Stored data entries:

- Opening Delimiter -

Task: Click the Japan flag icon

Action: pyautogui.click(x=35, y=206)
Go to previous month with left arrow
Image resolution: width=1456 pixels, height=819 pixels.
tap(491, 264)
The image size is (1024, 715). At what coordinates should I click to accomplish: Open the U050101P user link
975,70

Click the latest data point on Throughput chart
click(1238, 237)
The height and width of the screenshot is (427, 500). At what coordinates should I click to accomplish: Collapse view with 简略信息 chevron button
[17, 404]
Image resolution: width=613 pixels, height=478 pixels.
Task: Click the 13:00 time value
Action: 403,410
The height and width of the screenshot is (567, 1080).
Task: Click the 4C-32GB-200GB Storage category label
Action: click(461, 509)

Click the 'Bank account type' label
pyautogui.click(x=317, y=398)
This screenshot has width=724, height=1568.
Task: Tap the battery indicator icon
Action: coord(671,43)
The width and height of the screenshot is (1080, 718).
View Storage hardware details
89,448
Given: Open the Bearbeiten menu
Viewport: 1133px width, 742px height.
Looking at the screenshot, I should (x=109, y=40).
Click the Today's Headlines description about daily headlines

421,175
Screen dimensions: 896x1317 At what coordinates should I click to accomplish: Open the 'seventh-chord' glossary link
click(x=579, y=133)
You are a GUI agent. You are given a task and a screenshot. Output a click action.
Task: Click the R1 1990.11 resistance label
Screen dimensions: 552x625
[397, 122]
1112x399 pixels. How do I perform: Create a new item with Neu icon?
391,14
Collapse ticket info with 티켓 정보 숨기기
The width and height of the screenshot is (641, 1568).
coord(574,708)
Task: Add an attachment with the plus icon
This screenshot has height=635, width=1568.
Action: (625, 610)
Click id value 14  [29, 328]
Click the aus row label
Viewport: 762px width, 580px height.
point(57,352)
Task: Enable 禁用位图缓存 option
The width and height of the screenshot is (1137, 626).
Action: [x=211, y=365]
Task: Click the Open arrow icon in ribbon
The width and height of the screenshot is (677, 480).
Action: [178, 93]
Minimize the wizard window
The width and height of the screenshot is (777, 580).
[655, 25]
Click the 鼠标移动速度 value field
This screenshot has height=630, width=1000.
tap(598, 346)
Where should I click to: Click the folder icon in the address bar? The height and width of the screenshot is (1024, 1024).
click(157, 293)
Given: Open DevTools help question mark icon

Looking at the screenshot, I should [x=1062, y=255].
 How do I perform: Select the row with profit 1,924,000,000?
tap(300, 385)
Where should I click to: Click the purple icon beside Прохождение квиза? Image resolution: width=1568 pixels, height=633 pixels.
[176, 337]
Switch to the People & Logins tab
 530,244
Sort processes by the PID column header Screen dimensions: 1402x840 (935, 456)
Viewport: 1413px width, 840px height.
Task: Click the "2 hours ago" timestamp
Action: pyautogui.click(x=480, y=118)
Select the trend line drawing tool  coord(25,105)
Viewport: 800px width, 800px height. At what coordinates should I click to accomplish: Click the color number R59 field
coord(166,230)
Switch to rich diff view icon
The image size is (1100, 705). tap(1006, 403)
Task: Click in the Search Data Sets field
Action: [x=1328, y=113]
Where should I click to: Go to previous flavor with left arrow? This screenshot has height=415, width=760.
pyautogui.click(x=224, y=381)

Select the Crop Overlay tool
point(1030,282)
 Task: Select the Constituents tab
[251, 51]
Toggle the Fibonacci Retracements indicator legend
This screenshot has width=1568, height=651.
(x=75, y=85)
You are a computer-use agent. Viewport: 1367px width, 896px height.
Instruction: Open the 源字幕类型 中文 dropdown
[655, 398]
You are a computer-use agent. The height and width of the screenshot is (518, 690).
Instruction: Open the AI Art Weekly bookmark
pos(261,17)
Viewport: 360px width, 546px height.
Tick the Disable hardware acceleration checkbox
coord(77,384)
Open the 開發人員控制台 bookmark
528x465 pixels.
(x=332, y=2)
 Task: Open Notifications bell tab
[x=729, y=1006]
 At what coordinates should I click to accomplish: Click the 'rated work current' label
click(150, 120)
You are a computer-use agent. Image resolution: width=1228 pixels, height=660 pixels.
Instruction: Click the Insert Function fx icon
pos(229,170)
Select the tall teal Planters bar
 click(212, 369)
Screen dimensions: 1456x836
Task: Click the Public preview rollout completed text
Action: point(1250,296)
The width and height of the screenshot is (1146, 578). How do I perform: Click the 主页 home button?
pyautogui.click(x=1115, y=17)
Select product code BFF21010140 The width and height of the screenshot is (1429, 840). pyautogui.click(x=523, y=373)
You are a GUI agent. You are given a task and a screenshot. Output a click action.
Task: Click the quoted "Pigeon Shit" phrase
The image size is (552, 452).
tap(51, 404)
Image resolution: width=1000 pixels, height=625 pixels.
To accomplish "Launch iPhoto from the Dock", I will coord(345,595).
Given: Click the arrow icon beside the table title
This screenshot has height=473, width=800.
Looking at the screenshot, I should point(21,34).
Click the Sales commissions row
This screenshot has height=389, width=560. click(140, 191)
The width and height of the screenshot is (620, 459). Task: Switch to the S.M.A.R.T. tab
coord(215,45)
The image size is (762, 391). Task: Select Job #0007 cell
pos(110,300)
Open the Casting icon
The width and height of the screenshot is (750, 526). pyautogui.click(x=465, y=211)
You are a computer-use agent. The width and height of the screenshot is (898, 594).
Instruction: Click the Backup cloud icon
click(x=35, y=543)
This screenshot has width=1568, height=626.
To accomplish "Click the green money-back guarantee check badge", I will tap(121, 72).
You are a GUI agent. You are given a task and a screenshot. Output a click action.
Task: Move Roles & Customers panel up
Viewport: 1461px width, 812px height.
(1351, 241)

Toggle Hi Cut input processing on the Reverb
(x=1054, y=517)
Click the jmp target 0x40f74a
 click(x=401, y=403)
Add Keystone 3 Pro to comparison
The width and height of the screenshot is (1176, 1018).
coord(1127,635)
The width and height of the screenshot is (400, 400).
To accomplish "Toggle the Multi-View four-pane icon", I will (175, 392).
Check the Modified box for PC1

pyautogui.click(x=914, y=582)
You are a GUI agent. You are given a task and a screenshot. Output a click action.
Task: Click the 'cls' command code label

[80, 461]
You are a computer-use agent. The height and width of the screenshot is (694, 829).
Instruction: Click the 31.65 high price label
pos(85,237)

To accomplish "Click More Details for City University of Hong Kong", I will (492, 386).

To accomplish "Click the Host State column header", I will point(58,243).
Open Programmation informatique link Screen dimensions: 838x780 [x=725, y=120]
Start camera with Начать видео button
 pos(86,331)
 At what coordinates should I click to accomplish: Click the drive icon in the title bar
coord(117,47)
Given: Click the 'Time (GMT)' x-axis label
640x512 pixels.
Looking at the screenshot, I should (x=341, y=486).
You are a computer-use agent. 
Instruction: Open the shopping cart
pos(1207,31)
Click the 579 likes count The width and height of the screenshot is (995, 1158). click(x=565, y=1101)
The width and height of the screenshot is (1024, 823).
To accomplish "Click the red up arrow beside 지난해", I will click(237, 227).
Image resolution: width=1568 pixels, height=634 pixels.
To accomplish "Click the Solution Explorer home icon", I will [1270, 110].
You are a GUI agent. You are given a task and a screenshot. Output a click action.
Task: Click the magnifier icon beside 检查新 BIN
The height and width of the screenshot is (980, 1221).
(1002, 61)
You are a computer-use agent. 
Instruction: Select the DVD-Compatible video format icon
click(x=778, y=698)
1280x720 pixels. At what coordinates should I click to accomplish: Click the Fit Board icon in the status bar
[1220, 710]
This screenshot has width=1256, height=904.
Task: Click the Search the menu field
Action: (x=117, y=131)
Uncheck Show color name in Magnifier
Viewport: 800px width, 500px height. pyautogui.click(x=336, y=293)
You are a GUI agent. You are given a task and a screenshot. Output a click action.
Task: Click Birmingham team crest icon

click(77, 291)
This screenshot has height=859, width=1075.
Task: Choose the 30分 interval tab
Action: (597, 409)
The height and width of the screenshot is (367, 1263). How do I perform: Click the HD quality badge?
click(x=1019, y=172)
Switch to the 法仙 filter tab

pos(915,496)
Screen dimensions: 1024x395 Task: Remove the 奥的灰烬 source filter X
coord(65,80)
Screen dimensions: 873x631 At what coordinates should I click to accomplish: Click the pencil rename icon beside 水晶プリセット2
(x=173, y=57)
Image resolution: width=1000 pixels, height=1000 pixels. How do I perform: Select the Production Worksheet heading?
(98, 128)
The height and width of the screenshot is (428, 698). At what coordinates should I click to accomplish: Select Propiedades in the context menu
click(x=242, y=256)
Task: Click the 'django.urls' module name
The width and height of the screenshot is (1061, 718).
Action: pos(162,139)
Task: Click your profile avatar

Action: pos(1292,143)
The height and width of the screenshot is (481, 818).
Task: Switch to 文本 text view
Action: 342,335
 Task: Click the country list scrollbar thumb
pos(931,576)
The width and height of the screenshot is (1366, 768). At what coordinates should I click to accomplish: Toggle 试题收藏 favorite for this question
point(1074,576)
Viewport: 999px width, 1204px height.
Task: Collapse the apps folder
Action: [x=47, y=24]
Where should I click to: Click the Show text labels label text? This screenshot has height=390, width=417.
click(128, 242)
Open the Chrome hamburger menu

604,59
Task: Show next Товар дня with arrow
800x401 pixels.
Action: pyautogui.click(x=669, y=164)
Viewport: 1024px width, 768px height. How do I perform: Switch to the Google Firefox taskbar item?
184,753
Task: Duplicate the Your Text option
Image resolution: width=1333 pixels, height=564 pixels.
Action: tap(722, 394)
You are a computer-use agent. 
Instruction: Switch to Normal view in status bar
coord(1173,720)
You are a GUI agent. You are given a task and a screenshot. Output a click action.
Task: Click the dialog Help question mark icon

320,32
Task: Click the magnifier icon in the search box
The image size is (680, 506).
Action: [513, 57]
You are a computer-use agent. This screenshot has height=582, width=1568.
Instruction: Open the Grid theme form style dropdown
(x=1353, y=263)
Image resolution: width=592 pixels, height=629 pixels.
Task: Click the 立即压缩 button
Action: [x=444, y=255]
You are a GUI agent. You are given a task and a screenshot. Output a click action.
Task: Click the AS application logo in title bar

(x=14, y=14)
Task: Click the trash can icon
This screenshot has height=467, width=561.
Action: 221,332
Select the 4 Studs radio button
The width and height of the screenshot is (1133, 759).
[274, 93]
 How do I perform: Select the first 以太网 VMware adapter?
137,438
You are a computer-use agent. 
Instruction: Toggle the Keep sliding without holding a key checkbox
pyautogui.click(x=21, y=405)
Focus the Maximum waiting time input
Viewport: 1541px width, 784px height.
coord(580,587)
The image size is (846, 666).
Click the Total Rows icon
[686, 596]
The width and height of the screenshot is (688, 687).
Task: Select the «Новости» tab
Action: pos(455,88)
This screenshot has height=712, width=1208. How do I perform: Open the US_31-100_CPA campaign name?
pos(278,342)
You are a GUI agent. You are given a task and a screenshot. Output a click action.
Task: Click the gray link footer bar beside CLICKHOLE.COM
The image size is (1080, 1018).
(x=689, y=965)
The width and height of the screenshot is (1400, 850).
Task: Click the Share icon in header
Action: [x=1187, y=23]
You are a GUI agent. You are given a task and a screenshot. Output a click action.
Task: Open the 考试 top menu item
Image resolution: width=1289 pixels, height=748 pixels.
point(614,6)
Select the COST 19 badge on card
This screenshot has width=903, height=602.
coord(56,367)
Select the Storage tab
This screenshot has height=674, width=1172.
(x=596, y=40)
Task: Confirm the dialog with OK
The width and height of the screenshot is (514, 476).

- Closing Delimiter -

## ASSIGNED TASK:
Only the lines above starting with the one with "Task: Click the country list scrollbar thumb" and going through the one with "The image size is (846, 666)." are to be copied, word for word and with both ends kept.

## WRITTEN ANSWER:
 Task: Click the country list scrollbar thumb
pos(931,576)
The width and height of the screenshot is (1366, 768). At what coordinates should I click to accomplish: Toggle 试题收藏 favorite for this question
point(1074,576)
Viewport: 999px width, 1204px height.
Task: Collapse the apps folder
Action: [x=47, y=24]
Where should I click to: Click the Show text labels label text? This screenshot has height=390, width=417.
click(128, 242)
Open the Chrome hamburger menu

604,59
Task: Show next Товар дня with arrow
800x401 pixels.
Action: pyautogui.click(x=669, y=164)
Viewport: 1024px width, 768px height. How do I perform: Switch to the Google Firefox taskbar item?
184,753
Task: Duplicate the Your Text option
Image resolution: width=1333 pixels, height=564 pixels.
Action: tap(722, 394)
You are a computer-use agent. 
Instruction: Switch to Normal view in status bar
coord(1173,720)
You are a GUI agent. You are given a task and a screenshot. Output a click action.
Task: Click the dialog Help question mark icon

320,32
Task: Click the magnifier icon in the search box
The image size is (680, 506).
Action: [513, 57]
You are a computer-use agent. This screenshot has height=582, width=1568.
Instruction: Open the Grid theme form style dropdown
(x=1353, y=263)
Image resolution: width=592 pixels, height=629 pixels.
Task: Click the 立即压缩 button
Action: [x=444, y=255]
You are a GUI agent. You are given a task and a screenshot. Output a click action.
Task: Click the AS application logo in title bar

(x=14, y=14)
Task: Click the trash can icon
This screenshot has height=467, width=561.
Action: 221,332
Select the 4 Studs radio button
The width and height of the screenshot is (1133, 759).
[274, 93]
 How do I perform: Select the first 以太网 VMware adapter?
137,438
You are a computer-use agent. 
Instruction: Toggle the Keep sliding without holding a key checkbox
pyautogui.click(x=21, y=405)
Focus the Maximum waiting time input
Viewport: 1541px width, 784px height.
coord(580,587)
The image size is (846, 666).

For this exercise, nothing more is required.